** START OF Supplied text **

The following command is a simple way of identifying all RAID volumes attached to a SAS controller that are not in an OPTIMAL state: # raidctl –S |egrep c[0-9]+t[0-9]+d[0-9] |egrep -v OPTIMAL The following is example output that shows a RAID volume on a SAS 6/iR in a non-OPTIMAL state, c0t6d0 2 0.10.0 0.7.0 1 SYNC The output can be used for notification; check raidctl documentation for more command options.

PERC 6/i Status LSI MegaCli provides multiple commands to check the status of RAID volumes attached to a PERC 6/i controller. The number of RAID volumes configured on a PERC 6/i, properties and status for each volume, and the information and status for constituent member disks is provided by entering the following command: # MegaCli -ldpdinfo -a0 The following command can be used to check the status of each RAID volume and its constituent HDDs: # MegaCli -ldpdinfo –a0 |egrep “Virtual|^State|Slot|Firmware”

** END OF Supplied text **
** START OF Recorded data **

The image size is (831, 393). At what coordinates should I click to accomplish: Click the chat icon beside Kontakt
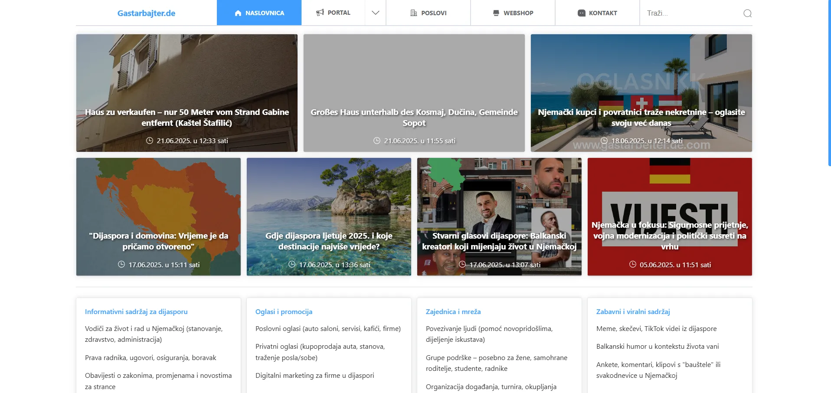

** END OF Recorded data **

◆ What the exercise asks: Based on the RAID status text, do these statements agree with it? 1. The raidctl command picks out RAID volumes on a SAS controller that are in an OPTIMAL state. 2. LSI MegaCli has more than one command for checking the status of RAID volumes on a PERC 6/i controller. 3. The example raidctl output shows a RAID volume on a PERC 6/i controller.

◆ Output of the exercise:
1. No: "identifying all RAID volumes attached to a SAS controller that are not in an OPTIMAL state"
2. Yes: "LSI MegaCli provides multiple commands to check the status of RAID volumes attached to a PERC 6/i controller"
3. No: "shows a RAID volume on a SAS 6/iR in a non-OPTIMAL state"